We lived together during three weeks of intense work (mostly for them).
If you asked them what they do in life, probably they will answer something like:
Well, we research about different un-skied mountains and go there, we climb them and ski them down for the first time.
Because, yes, a day of work implies that, after checked weather conditions, they put on all their magical, resistant and colorful clothes, fasten their harnesses and backpacks full of mysteries and then, jump into the car to go the closest they can to the mountain chosen for that day.
Once at the base of the mountain they start walking-climbing it up and, when they finally reach the summit, I imagine them sitting and enjoying the view for a while, eating something -just for the adrenaline to come up a little bit more- until finally the best moment of the day comes: the moment when they jump into the void, flying down the hill into the known-unknown, trying to be one with the snow, trying to conquered the mountain but also, sometimes –when things fall apart- trying to conquered their ego and life itself.
After those weeks with them I understood the metaphor.
Not only mountains can fall apart. “Avalanches” sometimes are made of something more than just snow.

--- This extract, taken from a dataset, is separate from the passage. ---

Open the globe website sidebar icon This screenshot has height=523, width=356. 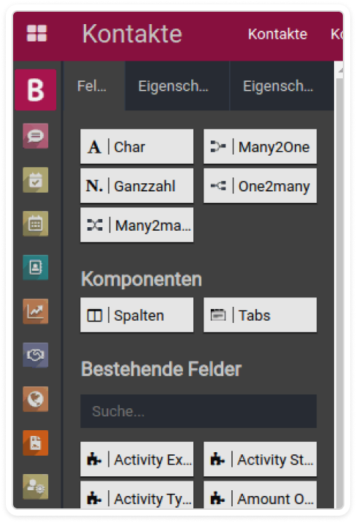[x=36, y=400]
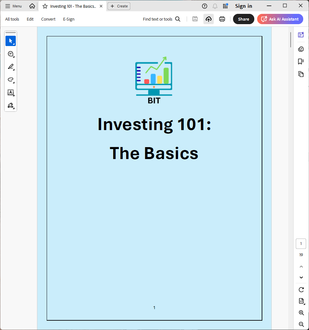Print the PDF document
Image resolution: width=309 pixels, height=330 pixels.
click(x=222, y=19)
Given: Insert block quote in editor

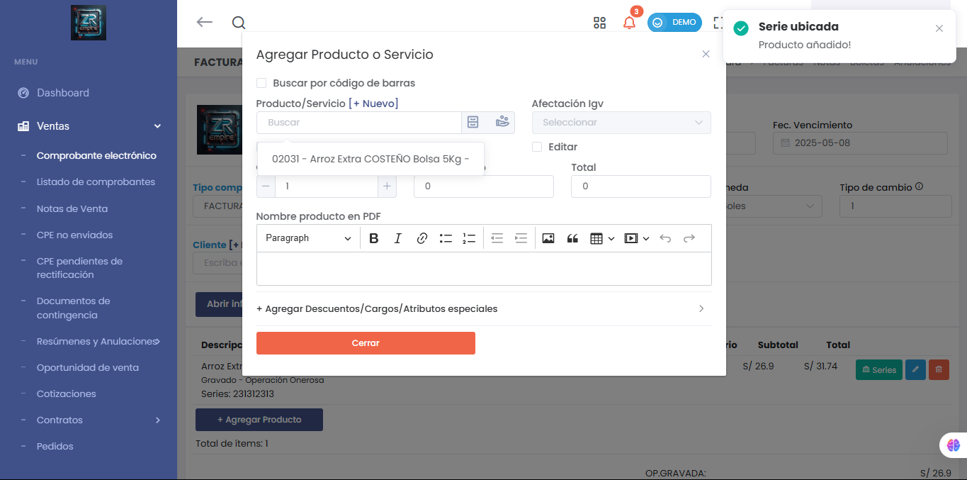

Because now, I feel a big part of myself is dying.
It seems like I´m leaving behind a chapter, I´m moving forward and further inside this book. It seems like a part of me is disappearing giving space for the new that´s coming. And it seems like something big.
My friends deal, every day of their life with risk, adrenaline, velocity, cold and loneliness. They are truly adventurers. And they helped me to understand the metaphors of life. The symbols behind everything we do.
For them, real mountains are there to go and conquer them. But for me those mountains are a reflex of what, sometimes, I live inside of myself. And have the chance to see them conquering everyday a new mountain, makes me feel admiration for them and makes me feel inspired to go and try it on my own.